A suite that runs in eight minutes sequentially still takes six under pytest-parallel thread mode but two under pytest-xdist -n auto — or the reverse, depending entirely on whether the work is CPU-bound or I/O-bound. The choice between the two runners is not a benchmark contest but a match between workload profile and concurrency primitive: pytest-xdist spawns isolated interpreter processes over execnet, while pytest-parallel uses in-process threads or multiprocessing. This guide compares their execution models, fixture and pickling constraints, and the failure modes that only appear under concurrency.
Prerequisites
pytest >= 8.0, Python3.9+.pytest-xdist >= 3.0(actively maintained).pytest-parallelhas been effectively unmaintained since 2021 and does not officially support recent pytest releases — confirm it imports against your pinned pytest before relying on it.- For benchmarking:
pytest-benchmark,memory_profiler, andcProfilefrom the standard library.

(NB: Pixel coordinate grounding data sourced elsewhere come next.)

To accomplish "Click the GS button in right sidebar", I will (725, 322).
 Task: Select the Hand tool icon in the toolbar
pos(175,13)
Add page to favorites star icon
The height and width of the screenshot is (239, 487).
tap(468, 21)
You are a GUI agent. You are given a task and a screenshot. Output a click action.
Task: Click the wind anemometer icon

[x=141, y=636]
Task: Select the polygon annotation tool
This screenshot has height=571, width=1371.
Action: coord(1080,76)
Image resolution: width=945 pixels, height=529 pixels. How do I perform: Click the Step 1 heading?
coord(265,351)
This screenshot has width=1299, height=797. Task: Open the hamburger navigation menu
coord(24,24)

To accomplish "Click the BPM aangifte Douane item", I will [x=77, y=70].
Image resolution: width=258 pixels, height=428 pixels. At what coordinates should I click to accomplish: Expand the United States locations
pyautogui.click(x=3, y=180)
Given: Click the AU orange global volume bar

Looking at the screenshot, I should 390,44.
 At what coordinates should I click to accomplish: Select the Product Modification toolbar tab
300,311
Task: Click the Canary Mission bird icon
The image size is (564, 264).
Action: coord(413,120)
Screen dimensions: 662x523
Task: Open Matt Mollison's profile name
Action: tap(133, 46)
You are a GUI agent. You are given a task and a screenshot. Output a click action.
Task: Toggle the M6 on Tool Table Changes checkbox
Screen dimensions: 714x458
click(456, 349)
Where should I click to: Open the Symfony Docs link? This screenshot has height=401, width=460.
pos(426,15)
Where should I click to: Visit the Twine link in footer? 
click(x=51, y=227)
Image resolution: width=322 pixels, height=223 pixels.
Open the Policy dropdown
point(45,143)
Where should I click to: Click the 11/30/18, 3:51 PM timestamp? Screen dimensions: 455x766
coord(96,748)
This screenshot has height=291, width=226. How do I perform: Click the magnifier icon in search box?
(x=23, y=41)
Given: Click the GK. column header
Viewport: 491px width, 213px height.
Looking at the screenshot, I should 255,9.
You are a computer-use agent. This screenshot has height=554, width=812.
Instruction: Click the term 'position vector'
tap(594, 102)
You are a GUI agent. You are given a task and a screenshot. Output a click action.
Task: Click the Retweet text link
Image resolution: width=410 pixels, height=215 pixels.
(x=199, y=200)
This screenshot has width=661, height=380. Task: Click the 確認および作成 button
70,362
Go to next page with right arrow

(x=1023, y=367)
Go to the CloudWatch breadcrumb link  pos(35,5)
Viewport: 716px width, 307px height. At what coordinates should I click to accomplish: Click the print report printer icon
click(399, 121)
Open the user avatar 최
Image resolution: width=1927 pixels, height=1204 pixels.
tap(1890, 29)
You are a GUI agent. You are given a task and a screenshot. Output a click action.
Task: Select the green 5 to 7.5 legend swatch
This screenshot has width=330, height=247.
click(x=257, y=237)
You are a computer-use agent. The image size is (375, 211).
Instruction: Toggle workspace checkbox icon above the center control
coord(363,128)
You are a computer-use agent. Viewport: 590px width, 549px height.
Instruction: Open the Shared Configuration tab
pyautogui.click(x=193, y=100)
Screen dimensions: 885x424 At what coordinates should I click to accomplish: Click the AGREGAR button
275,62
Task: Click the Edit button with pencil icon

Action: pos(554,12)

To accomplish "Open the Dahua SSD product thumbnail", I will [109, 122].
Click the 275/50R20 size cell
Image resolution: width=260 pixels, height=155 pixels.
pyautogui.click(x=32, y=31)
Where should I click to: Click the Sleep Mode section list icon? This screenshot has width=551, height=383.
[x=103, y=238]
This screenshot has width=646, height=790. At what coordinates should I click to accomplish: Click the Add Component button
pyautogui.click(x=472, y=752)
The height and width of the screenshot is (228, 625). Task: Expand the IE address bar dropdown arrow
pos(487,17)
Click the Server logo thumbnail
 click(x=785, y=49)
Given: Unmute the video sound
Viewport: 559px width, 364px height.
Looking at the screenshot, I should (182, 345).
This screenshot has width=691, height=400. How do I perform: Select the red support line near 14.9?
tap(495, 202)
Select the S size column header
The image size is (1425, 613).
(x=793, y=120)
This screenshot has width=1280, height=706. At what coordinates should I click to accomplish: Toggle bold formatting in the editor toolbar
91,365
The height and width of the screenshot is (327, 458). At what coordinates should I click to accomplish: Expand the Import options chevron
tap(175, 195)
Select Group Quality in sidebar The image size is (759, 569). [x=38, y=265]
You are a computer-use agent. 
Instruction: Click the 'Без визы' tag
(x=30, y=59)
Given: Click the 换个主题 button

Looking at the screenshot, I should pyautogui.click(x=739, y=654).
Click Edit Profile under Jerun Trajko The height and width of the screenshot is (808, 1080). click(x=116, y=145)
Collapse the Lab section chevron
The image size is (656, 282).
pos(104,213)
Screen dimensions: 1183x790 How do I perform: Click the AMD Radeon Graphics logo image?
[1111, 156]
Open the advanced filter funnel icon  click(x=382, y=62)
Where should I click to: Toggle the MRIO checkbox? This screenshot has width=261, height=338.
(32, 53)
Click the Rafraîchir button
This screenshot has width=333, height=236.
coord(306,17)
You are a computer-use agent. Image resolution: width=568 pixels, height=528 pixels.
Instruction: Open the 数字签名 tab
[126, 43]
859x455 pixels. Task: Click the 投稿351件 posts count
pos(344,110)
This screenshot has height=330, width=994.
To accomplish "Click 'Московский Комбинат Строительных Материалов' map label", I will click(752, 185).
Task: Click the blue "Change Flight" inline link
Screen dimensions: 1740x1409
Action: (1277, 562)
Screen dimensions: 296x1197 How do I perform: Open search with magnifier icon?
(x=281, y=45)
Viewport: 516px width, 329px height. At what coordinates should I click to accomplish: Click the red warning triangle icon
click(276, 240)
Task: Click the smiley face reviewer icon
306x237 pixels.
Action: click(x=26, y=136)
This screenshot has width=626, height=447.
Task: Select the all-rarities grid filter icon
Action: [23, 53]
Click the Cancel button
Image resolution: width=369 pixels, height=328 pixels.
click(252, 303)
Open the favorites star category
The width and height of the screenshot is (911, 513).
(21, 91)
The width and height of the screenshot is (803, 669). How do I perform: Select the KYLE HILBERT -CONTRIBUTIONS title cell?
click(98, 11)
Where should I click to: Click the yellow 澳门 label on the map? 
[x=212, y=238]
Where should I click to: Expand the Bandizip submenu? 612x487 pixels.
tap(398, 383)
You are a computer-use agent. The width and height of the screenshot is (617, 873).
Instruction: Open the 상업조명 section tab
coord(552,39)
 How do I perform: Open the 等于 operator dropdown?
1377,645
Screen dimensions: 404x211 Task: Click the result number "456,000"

The collection caching that reduces per-worker startup cost is detailed in Optimizing Test Discovery; per-worker fixture instantiation builds on Managing Conftest Hierarchies.
Solution
Start from the workload profile, then pick the runner whose worker model fits.
pytest-xdist uses execnet to spawn isolated interpreters that communicate over pickled RPC, so each worker pays full interpreter startup and conftest.py evaluation but gains absolute memory isolation. Module- and session-scoped fixtures are instantiated once per worker, not once per run. pytest-parallel uses multiprocessing.Pool (process mode) or ThreadPoolExecutor (thread mode); thread mode shares the interpreter heap for near-zero startup cost but exposes you to GIL contention on CPU-bound work and race conditions on any shared global state.
Run each with the appropriate flags and capture metrics:
# pytest-xdist: auto-detect CPUs, group tests by module to reuse fixtures.
pytest -n auto --dist loadscope --benchmark-only --benchmark-save=xdist
# pytest-parallel: thread pool by default; force processes for CPU-bound work.
pytest --workers auto --benchmark-only --benchmark-save=parallel
To find serialization bottlenecks, profile and watch for multiprocessing.reduction (pytest-parallel) or execnet.remote (pytest-xdist) dominating the call graph — both signal non-picklable fixtures or excessive parametrization.
Why this works
The two runners win in opposite regimes because the cost they avoid differs. pytest-xdist's process isolation removes the GIL ceiling and prevents cross-test contamination, so CPU-bound suites scale past eight cores and loadscope/loadfile distribution amortizes expensive fixture setup. pytest-parallel's thread mode skips interpreter duplication entirely, cutting peak RSS by 60-80% and eliminating spawn latency, which dominates total time for short I/O-bound suites where the GIL is released during blocking calls. Picking the wrong one means paying a penalty (interpreter startup, or GIL contention) that exceeds the parallelism gain.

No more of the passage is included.